Notes from Copenhagen: 100,000 March for Climate Action


                   
100,000 peopled marched several miles and hours in the biting cold in Copenhagen today, to protest the COP15 summit. The rainbow of protestors gathered for the demonstration, titled 'Floods for Climate Justice', to display popular power and give voice to their belief that climate change should be addressed with action, not politics-as-usual. Myriad groups were present in the massive demonstration. Many used floats and soundsystems, blasting flamenco, euro-techno, reggae or Rage Against the Machine.

Notably impressive was the presence of homespun brass, marching, and gypsy bands, and Greenpeace's eerie Puppetmaster float, with its representations of climate summit leaders being controlled by lobby money--accompanied by a creepy, slowed-down soundtrack of the leaders' public statements.

   

       Greenpeace's statement about money's role in the COP15.

The spectrum ranged from center-left groups like Friends of the Earth, families, and grandmothers, to more radical groups like Reclaim Power, Climate Justice Action, and Klimate Kollective. I interviewed several people about why they were attending the demonstration. Most shrugged,and looked confused by the question, and responded simply: "I'm anti-climate summit."

But Bijan Beitnam, an Iranian communist who immigrated to Denmark several decades ago, fleeing the Iranian Revolution, stopped to talk to me. He said that he was attending the demonstration as an expression of his beliefs. "We think that if you want to change the climate, you have to act now." He said there were several small groups of displaced Iranian communists around Denmark.

Apina Hesterman, an elderly Dutch woman making the long march with the help of a cane, stopped to talk to me as well. "I don't think governments do enough. We have to pressure them."

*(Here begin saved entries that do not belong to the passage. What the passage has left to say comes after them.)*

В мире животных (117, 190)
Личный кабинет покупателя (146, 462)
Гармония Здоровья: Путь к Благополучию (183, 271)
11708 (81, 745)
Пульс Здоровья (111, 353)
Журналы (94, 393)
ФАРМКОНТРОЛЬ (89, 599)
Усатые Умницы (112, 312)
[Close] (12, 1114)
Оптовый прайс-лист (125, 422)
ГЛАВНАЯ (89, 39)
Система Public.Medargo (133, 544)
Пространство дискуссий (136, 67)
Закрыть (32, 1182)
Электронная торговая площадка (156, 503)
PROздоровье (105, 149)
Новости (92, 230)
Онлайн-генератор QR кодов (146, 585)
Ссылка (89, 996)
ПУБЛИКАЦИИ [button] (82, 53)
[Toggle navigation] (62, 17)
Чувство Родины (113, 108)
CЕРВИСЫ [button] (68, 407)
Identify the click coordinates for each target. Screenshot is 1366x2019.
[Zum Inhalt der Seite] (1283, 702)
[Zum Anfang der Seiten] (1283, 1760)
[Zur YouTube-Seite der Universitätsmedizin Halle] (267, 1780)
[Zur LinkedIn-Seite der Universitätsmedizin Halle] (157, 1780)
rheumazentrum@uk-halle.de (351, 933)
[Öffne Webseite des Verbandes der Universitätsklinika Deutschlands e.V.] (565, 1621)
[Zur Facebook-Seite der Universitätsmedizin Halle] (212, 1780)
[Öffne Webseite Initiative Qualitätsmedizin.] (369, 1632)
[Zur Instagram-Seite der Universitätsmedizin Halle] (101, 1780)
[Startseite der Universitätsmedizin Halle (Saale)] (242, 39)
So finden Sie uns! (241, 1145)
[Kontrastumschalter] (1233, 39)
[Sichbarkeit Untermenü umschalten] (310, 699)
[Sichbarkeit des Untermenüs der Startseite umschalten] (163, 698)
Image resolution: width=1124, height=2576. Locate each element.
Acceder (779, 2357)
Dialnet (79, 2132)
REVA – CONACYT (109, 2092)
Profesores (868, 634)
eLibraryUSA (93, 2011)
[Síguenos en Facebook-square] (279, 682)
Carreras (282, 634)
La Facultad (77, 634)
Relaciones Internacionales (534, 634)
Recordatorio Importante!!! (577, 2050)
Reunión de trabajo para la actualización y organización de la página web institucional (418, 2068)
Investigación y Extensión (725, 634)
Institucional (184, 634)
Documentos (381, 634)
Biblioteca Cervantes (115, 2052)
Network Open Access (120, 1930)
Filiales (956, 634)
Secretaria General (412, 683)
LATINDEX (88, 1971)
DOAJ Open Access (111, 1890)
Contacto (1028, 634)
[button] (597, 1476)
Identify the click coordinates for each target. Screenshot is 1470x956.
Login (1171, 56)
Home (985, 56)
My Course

Brass bands, musicians, jugglers, and unicyclists kept
people dancing, and walking briskly in good spirits. When the mass of people reached the Bella Center, where the official summit is being held, demonstrators bought torches made of wax from a group of men selling them from a van, and lit up the night--so as techno-music blasted out from the demonstration's sleek stage, set up for speeches, torches and miniature fires pocked through the massive crowd. For the most part, the demonstration was a positive, family-friendly event. But at the end of the day, there have been a total of 700 people arrested, with injuries reported by protesters and police. A group smashing windows and throwing fireworks in the Stock Exchange district of Copenhagen scuffled with the police,and in response the police swooped in and made hundreds more 'preventative' arrests. Among them might be the kind Danes I'm staying with, who have a baby with them! Let's hope not.